▸ **Exercise prompt**: An exact copy of every record below is what's needed here.

[[ Available data, beginning ]]

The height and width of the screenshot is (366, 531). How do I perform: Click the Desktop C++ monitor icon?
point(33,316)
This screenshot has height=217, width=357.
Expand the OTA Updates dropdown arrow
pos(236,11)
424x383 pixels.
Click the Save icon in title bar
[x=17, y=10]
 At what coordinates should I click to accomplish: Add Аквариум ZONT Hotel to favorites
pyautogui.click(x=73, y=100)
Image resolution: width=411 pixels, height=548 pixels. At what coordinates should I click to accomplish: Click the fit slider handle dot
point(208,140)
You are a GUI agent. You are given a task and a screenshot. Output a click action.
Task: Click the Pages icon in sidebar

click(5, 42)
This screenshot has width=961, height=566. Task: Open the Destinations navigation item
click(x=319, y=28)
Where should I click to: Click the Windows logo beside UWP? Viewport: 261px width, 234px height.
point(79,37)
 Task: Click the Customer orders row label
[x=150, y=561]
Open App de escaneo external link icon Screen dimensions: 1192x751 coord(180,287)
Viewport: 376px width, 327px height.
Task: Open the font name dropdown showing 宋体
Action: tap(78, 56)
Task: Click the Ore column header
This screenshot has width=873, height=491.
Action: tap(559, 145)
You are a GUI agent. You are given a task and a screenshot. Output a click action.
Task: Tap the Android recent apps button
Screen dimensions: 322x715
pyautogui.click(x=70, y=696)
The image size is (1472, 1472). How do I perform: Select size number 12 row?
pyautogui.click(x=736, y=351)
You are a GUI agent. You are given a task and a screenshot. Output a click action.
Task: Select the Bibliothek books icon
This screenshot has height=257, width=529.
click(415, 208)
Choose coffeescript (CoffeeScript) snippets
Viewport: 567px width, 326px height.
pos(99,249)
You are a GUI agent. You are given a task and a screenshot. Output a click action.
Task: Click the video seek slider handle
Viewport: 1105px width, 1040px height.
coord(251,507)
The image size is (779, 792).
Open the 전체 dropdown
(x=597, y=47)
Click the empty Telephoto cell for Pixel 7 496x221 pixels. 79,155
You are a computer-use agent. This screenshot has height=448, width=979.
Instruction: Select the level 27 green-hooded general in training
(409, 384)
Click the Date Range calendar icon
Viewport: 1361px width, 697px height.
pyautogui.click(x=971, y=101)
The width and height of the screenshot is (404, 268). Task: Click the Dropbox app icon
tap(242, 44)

[[ Available data, end ]]

▸ **Solved exercise**:
The height and width of the screenshot is (366, 531). How do I perform: Click the Desktop C++ monitor icon?
point(33,316)
This screenshot has height=217, width=357.
Expand the OTA Updates dropdown arrow
pos(236,11)
424x383 pixels.
Click the Save icon in title bar
[x=17, y=10]
 At what coordinates should I click to accomplish: Add Аквариум ZONT Hotel to favorites
pyautogui.click(x=73, y=100)
Image resolution: width=411 pixels, height=548 pixels. At what coordinates should I click to accomplish: Click the fit slider handle dot
point(208,140)
You are a GUI agent. You are given a task and a screenshot. Output a click action.
Task: Click the Pages icon in sidebar

click(5, 42)
This screenshot has width=961, height=566. Task: Open the Destinations navigation item
click(x=319, y=28)
Where should I click to: Click the Windows logo beside UWP? Viewport: 261px width, 234px height.
point(79,37)
 Task: Click the Customer orders row label
[x=150, y=561]
Open App de escaneo external link icon Screen dimensions: 1192x751 coord(180,287)
Viewport: 376px width, 327px height.
Task: Open the font name dropdown showing 宋体
Action: tap(78, 56)
Task: Click the Ore column header
This screenshot has width=873, height=491.
Action: tap(559, 145)
You are a GUI agent. You are given a task and a screenshot. Output a click action.
Task: Tap the Android recent apps button
Screen dimensions: 322x715
pyautogui.click(x=70, y=696)
The image size is (1472, 1472). How do I perform: Select size number 12 row?
pyautogui.click(x=736, y=351)
You are a GUI agent. You are given a task and a screenshot. Output a click action.
Task: Select the Bibliothek books icon
This screenshot has height=257, width=529.
click(415, 208)
Choose coffeescript (CoffeeScript) snippets
Viewport: 567px width, 326px height.
pos(99,249)
You are a GUI agent. You are given a task and a screenshot. Output a click action.
Task: Click the video seek slider handle
Viewport: 1105px width, 1040px height.
coord(251,507)
The image size is (779, 792).
Open the 전체 dropdown
(x=597, y=47)
Click the empty Telephoto cell for Pixel 7 496x221 pixels. 79,155
You are a computer-use agent. This screenshot has height=448, width=979.
Instruction: Select the level 27 green-hooded general in training
(409, 384)
Click the Date Range calendar icon
Viewport: 1361px width, 697px height.
pyautogui.click(x=971, y=101)
The width and height of the screenshot is (404, 268). Task: Click the Dropbox app icon
tap(242, 44)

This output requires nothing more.